Here’s something fun I came up with the other day when I was supposed to be working. I’m a bit of a science geek so it seems perfectly natural for me to think of writing in this way and I’m surprised I’ve not thought of this before.
All stories have an anatomy, like we do, and though the structure and general layout may be different, all the organs are necessary and present.
Firstly, they need a brain. In a literal sense, all these things are supplied by the writer but lets imagine instead an open book with its insides on display and a hoary old professor pointing to the various parts with a stick. “The brain,” he croaks, while droopy eyed students study a spot on the wall with vague interest, “the brain is the most vital part of a book. Without it the other organs would not survive, there would be no story, no ideas…in short, the book would cease to exist.”
This dramatic statement does not have the effect he hoped it would and the sea of slowly nodding heads hastens him onto his next piece, the one he suspects everyone will want to see.
“The heart!” he cries, flourishing his stick at the glistening organ, still pulsing gently from the centrefold of the page. A couple of students raise their heads, startled out of near sleep, and gaze at the heart, trying to decide if it is worth their staying awake for. It is not. They drop their heads. The professor continues, unabashed. “The heart provides the emotion but more importantly, it gives the rest of the story its motivation and urgency, its passion.” He wiggles his bushy eyebrows at a young man in the front row; yes, we are hot blooded men, we know about passion, am I right? The young man blinks at him stupidly.

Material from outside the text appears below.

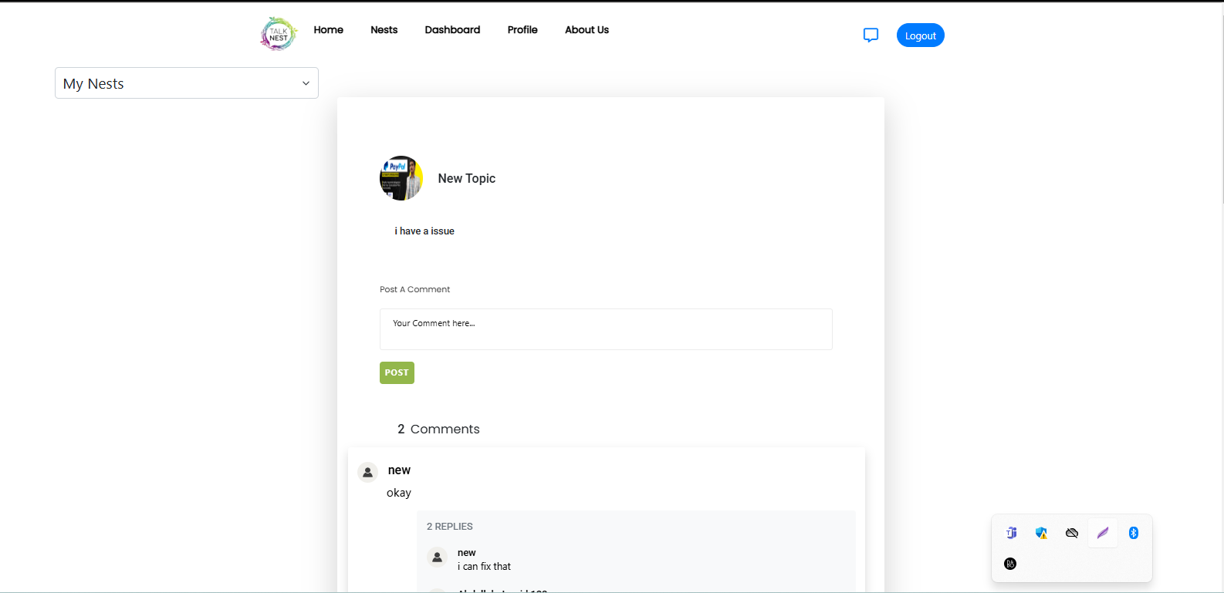Screen dimensions: 1224x593
Task: Open the chat messages icon
Action: tap(871, 35)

The professor sighs. He decides to move on with the lecure.
“Here,” he continues, his voice falling into a drone fitting for the mood of the sleepy lecture theatre, “here are the lungs. They breathe life into the story. Without them, the characters would not live and the story would be a motionless dull thing.”

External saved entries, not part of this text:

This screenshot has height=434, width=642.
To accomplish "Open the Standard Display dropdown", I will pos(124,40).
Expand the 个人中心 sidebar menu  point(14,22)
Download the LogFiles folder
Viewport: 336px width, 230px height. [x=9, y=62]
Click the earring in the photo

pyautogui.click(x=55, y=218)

He moves his stick further down; he is nearly at the bottom of the book and not once have his budding students shown an interest in his talk. “Guts,” he says. “The stomach gives the story guts. It digests what the rest of the organs have provided, ideas, passion, a desire to live, and absorbs the important, most useful parts; the bravery. That’s what every good story needs. It needs guts to follow through on its ideas and speak up for itself.”
The professor’s weary eye is caught by a hesitantly waving object. It is an arm. A student has raised an arm and is asking a question. He almost shouts out with excitement. Instead he steadies his voice and says, as calmly as he can manage, “Yes, you at the back?” as though there are a myriad of waving arms grasping for his attention. A few dozy heads looks around in vague curiosity. Not because they’re interested; it’s just habit.
The girl is bashful and quiet but he can hear her question clearly over the noise of the silence. “So…how does all that get you a publishing deal?”
The professor hangs his head in despair.